Speculation has been growing that BoJ would have to let yields rise in tandem with developed-market peers to prop up the yen, which fell to a three-decade low in October. The move by the world’s last major uber-dovish central bank may also mark the end of the global era of rock-bottom interest rates. “BoJ has to catch up with the rest of the major central banks as inflationary pressures will be high relative to history,” said Repton.
Shorting JGBs — a trade that’s saddled investors from London to New York with staggering losses over the past two decades — has also proved profitable for Kellie Wood.
“I had to stay patient, but I knew it would come,” Wood, a money manager at Schroders which oversees about $940bn, said of the policy tweak. “The market will now pressure the BoJ. We are adding to our short position and building our position in yen — this has more legs and we are on it.”
Equity investors such as Vikas Pershad from M&G Investments are also benefiting from the shift.
In anticipation of the BoJ’s revision, Pershad had sold off Japanese exporters in favour of banks and insurers this month. The move proved prescient, with companies like Mitsubishi UFJ Financial Group Inc and Sumitomo Mitsui Financial Group Inc surging past four-year highs in Asia on Tuesday.
“This is something we have had on our list of potential surprises for 2023 when we were speaking to clients, and it was a high probability one but this timing is surprising — which it was meant to be,” said Pershad, who helps oversee $14bn.

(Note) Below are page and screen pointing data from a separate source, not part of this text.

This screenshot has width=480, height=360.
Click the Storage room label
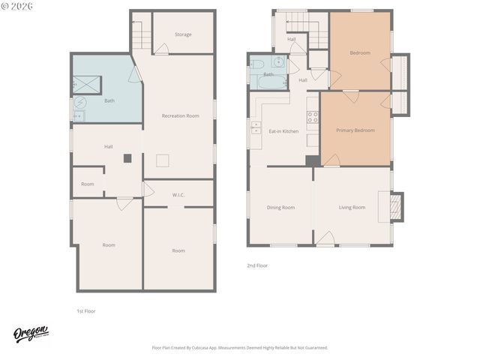pos(183,34)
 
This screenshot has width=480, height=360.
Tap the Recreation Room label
pos(180,116)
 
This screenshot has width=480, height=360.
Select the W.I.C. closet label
pos(178,195)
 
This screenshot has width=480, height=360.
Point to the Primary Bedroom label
pos(355,130)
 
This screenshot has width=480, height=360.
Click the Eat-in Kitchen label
pos(284,131)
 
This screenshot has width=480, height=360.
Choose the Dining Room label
pos(280,207)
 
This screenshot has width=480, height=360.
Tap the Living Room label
pos(352,207)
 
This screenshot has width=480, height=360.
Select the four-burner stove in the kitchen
pos(312,116)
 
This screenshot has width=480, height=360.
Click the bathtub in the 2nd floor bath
pos(268,82)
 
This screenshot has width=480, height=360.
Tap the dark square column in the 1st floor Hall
pos(128,158)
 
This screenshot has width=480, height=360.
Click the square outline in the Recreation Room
pos(163,160)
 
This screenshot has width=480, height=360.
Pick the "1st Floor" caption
pos(86,310)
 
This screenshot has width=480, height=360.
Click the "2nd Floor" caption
pos(257,266)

Orbis Investment Management’s Japan President Tsukasa Tokikuni said the firm has been “aggressively investing” in financials such as Sumitomo Mitsui Trust Holdings Inc. “We’ve been waiting for this moment.”
Among the losers, yen bears stand to face steep losses, especially if billions of dollars in capital comes flooding back to Japan.

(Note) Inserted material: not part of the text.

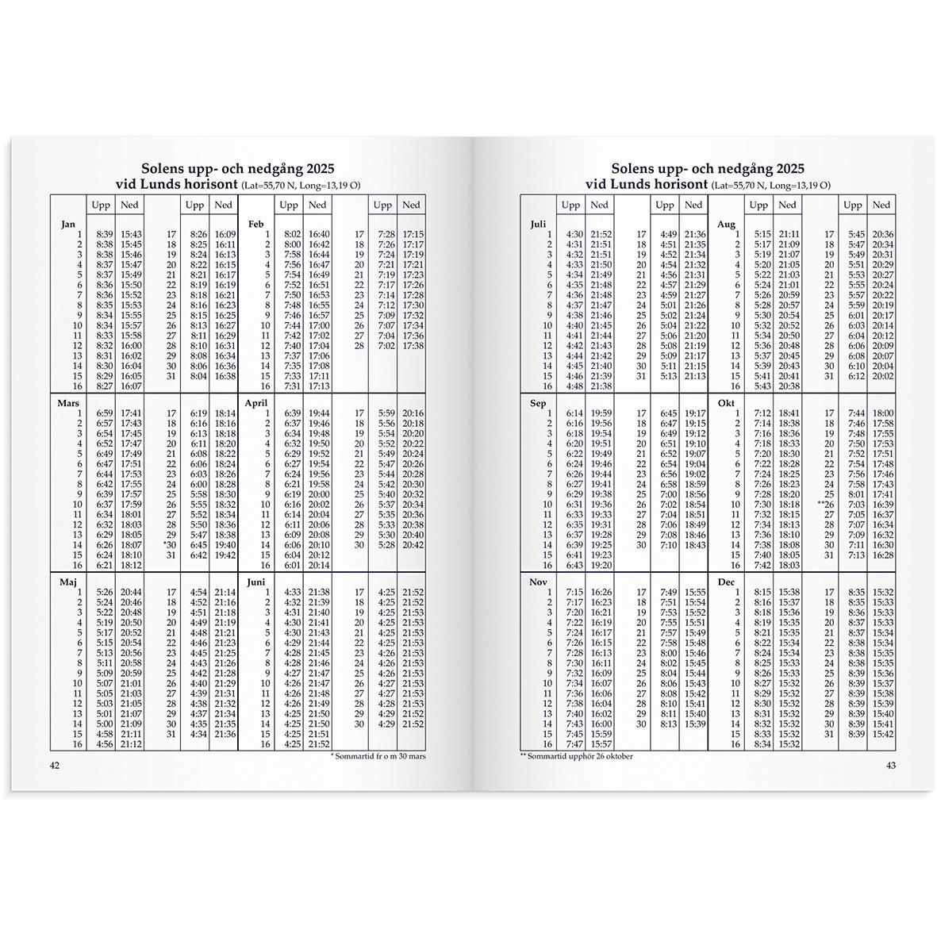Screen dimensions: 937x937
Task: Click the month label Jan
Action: click(68, 225)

“Shorting the yen is like eating fugu at the finest sushi restaurant,” said Calvin Yeoh, portfolio manager at hedge fund Blue Edge Advisors Pte, whose systematic macro funds covered some short yen positions days before the BoJ announcement.
At a briefing on Tuesday, Governor Haruhiko Kuroda stressed the adjustment was not a rate hike and did not signal an exit from the BoJ’s yield curve control policy.
But some — such as UBS’s Nash — say the central bank may be laying the groundwork for a further move.
“It feels more like an interim move than the end of the story,” said Nash. “We will end the year with inflation near 4% and the mood music on this being temporary has clearly changed in Japan.”